:: INPUT RECORDS ::
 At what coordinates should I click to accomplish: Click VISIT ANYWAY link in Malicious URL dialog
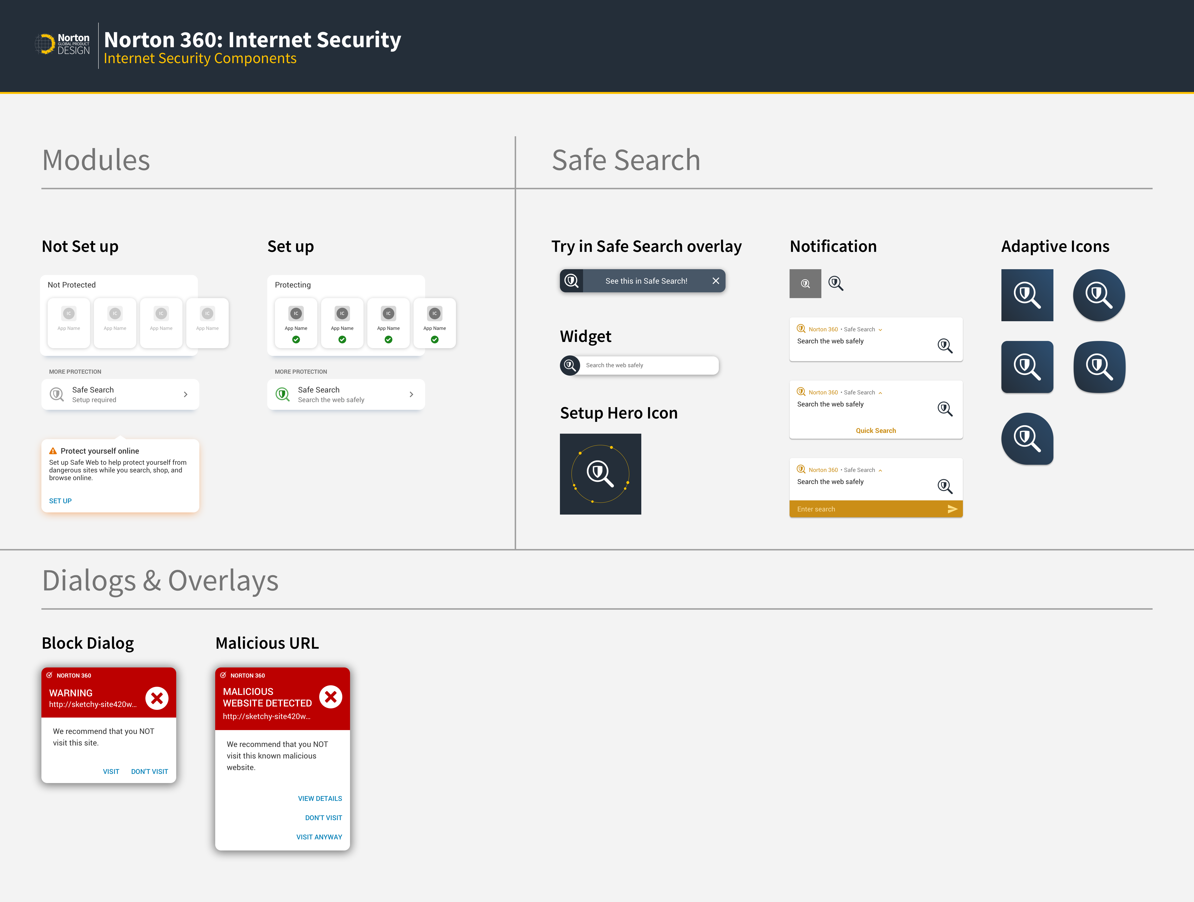[x=319, y=837]
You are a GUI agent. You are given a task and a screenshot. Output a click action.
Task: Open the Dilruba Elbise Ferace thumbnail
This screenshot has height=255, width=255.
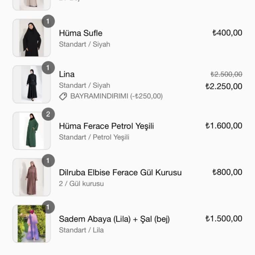[32, 177]
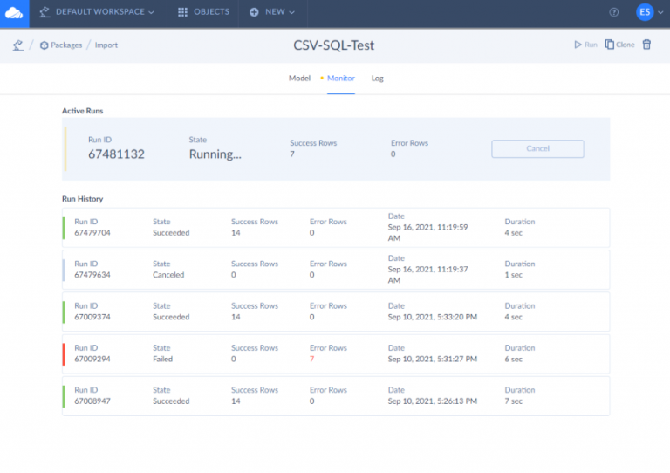Screen dimensions: 670x473
Task: Click red error rows count 7
Action: pyautogui.click(x=312, y=360)
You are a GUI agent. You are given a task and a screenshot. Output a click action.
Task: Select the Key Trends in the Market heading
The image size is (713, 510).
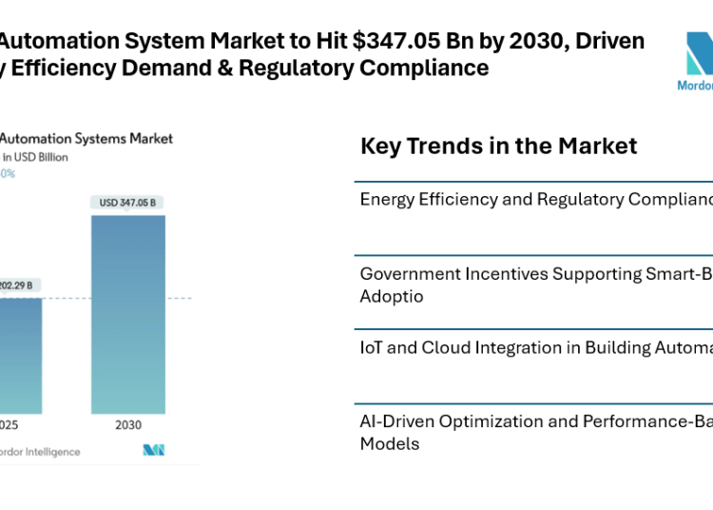point(498,146)
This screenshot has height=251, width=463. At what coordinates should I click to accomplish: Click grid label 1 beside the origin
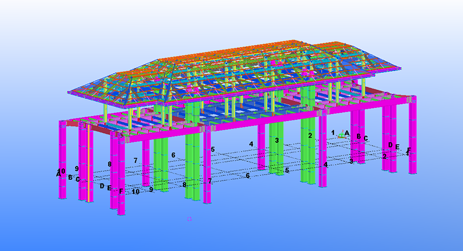tap(333, 133)
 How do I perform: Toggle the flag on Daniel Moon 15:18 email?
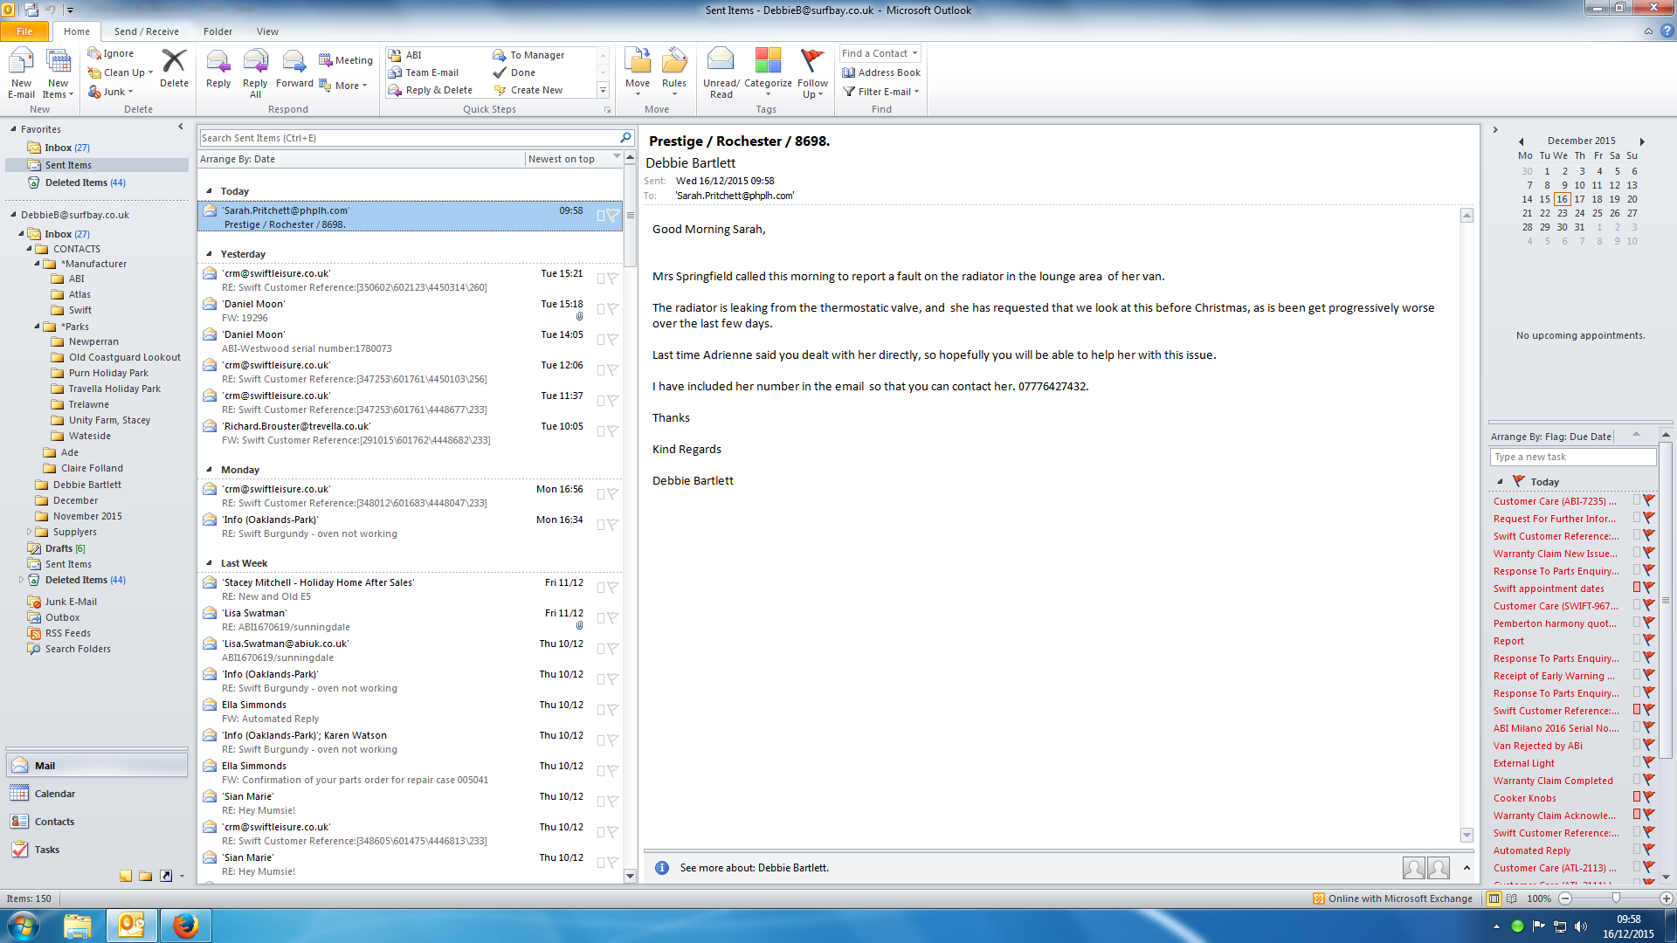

:: STATED EXERCISE ::
Quote the listing above word for word, including every line, but leave out the pictures.

:: SOLUTION FOR THIS PROBLEM ::
 At what coordinates should I click to accomplish: Click VISIT ANYWAY link in Malicious URL dialog
[x=319, y=837]
You are a GUI agent. You are given a task and a screenshot. Output a click action.
Task: Open the Dilruba Elbise Ferace thumbnail
This screenshot has height=255, width=255.
[32, 177]
Screen dimensions: 670x473
Task: Click red error rows count 7
Action: pyautogui.click(x=312, y=360)
You are a GUI agent. You are given a task and a screenshot. Output a click action.
Task: Select the Key Trends in the Market heading
The image size is (713, 510).
point(498,146)
This screenshot has height=251, width=463. At what coordinates should I click to accomplish: Click grid label 1 beside the origin
tap(333, 133)
 How do I perform: Toggle the flag on Daniel Moon 15:18 email?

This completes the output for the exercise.